BACAAN YANG DISEDIAKAN:
3 Jam Berjibaku dan Sempat Diseret Satu Kilometer
Dua pedagang keliling di Batam mengambil risiko melawan buaya karena khawatir si buaya bakal mengancam aktivitas mereka dan warga lain. Hanya berbekal kayu sambungan, tali jangkar, dan satu senter.
Dengan pelan-pelan, dua pria itu mendorong dua batang kayu yang sudah disambung. Di ujungnya dipasang tali jangkar yang telah diubah menjadi jerat. Hari beranjak senja. Mulai gelap. Di tangan Doni Efendi dan Erwin, dua pria tersebut, hanya ada satu senter sebagai sumber penerangan.
Sementara itu, beberapa meter dari perahu pancung yang mereka naiki, sang “musuh” begitu menggetarkan: besar, diam, seolah memang sudah menunggu untuk diserang dan menyiapkan serangan balik!
Satu, dua, tiga, saat jerat sudah sampai di hadapan moncong sang musuh, sial, tali tersangkut sesuatu. Butuh waktu yang tak sebentar bagi mereka untuk melepaskan tali itu dari sangkutan. Sekaligus memikirkan bagaimana memasukkan jerat ke leher si buaya.
Baru setelah badan buaya bergerak karena disenggol dengan kayu, jerat itu masuk ke leher. Selesai? Malah sebaliknya. Buaya besar tersebut, sang musuh itu, berontak.

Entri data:

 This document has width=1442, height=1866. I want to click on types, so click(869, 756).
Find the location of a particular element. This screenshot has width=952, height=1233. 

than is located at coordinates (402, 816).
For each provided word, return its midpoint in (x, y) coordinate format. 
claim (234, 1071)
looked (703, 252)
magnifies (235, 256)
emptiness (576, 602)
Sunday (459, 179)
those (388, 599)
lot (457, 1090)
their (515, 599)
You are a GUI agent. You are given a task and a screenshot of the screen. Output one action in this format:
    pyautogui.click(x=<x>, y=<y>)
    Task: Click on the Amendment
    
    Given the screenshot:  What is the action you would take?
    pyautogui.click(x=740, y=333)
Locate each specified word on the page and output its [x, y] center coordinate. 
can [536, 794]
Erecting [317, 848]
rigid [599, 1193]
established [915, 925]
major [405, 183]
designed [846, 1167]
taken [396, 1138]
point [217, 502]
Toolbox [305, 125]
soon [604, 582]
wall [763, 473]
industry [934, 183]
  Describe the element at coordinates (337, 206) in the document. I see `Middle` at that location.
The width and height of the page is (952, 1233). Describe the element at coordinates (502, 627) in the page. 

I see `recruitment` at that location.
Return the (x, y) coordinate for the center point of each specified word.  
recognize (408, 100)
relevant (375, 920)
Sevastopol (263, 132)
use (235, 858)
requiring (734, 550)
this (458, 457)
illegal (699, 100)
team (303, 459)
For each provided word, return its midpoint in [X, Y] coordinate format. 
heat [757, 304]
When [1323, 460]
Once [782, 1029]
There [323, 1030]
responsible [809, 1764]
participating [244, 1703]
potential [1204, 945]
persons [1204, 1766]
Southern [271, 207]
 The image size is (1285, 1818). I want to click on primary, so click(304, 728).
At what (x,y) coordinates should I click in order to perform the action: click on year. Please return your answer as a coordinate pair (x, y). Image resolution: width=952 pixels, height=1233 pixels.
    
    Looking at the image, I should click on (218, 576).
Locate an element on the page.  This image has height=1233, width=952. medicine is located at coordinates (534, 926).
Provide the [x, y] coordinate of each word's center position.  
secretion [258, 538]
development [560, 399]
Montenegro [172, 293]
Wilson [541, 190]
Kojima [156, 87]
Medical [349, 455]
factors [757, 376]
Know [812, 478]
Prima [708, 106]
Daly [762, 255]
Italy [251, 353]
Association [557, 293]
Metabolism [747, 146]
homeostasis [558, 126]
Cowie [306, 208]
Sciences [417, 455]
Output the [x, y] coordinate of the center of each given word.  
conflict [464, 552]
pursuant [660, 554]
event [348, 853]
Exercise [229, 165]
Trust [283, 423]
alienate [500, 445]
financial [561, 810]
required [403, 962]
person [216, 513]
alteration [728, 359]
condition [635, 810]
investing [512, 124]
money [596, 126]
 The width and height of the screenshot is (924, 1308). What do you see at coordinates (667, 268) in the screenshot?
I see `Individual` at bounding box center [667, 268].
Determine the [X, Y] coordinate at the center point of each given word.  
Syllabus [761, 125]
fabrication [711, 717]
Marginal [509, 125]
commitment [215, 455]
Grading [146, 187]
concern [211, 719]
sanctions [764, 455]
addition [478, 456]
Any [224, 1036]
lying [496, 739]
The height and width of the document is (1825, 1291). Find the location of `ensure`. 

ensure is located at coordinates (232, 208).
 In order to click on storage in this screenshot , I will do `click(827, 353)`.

TUGAS YANG DIBERIKAN:
1: Menurut teks tentang buaya di Batam, mengapa dua pedagang keliling itu berani mengambil risiko melawan buaya? Jelaskan dalam satu sampai tiga kalimat.
2: Tulis ulang paragraf dalam teks tentang buaya di Batam yang diawali "Dengan pelan-pelan, dua pria itu" dalam bentuk daftar poin singkat tanpa menghilangkan fakta utamanya.
3: Lanjutkan teks tentang buaya di Batam mulai dari kalimat terakhirnya.
Data tersebut tidak diperlukan untuk mengerjakan tugas apa pun.

JAWABAN TIAP TUGAS:
1: Kedua pedagang keliling itu khawatir buaya tersebut akan mengancam aktivitas mereka dan juga aktivitas warga lain. Kekhawatiran itulah yang membuat mereka berani melawannya.

2:
- Doni Efendi dan Erwin pelan-pelan mendorong dua batang kayu yang sudah disambung.
- Di ujung kayu dipasang tali jangkar yang sudah diubah menjadi jerat.
- Saat itu hari menjelang senja dan mulai gelap.
- Satu-satunya sumber penerangan mereka hanyalah sebuah senter.

3:
Dengan tenaga besarnya, ia menyeret Doni dan Erwin yang memegangi tali ke hilir. Yang diseret berusaha keras menahan laju buaya. Suasana pun menjadi sangat menegangkan.
Pada detik-detik kritis itu, pikiran mereka berkecamuk: Bagaimana jika buaya sepanjang sekitar 5 meter tersebut balik badan dan menyerang? Sementara hari kian gelap. Dan, tak ada siapa pun di tepian Sungai Seilangkai, Sagulung, Batam, senja itu, selain mereka…
***
Semuanya seolah berjalan seperti biasa pada Kamis sore lalu (25/5) itu bagi Doni dan Erwin. Mereka menyusuri Sungai Seilangkai dalam perjalanan pulang setelah menjajakan barang dagangan ke beberapa pulau kecil di sekitar Batam.
Sudah bertahun-tahun mereka menggeluti pekerjaan sebagai pedagang keliling. Dengan mereka bertempat tinggal di Perumahan Putera Moro 2 dan Perumahan Puteri Hijau di Kelurahan Seilekop, Kecamatan Sagulung, Kota Batam, Sungai Seilangkai merupakan jalur satu-satunya menuju rumah.
Melihat monyet berloncatan atau beragam binatang air pun praktis sudah menjadi makanan sehari-hari mereka tiap pergi atau pulang lewat sungai itu.
Tapi, sore itu, sekitar 2 kilometer dari hilir, di mana rumah mereka berada, pandangan keduanya bersirobok dengan sesuatu yang belum pernah mereka lihat sebelumnya: seekor buaya besar yang tengah berjemur di rawa-rawa di tepi sungai.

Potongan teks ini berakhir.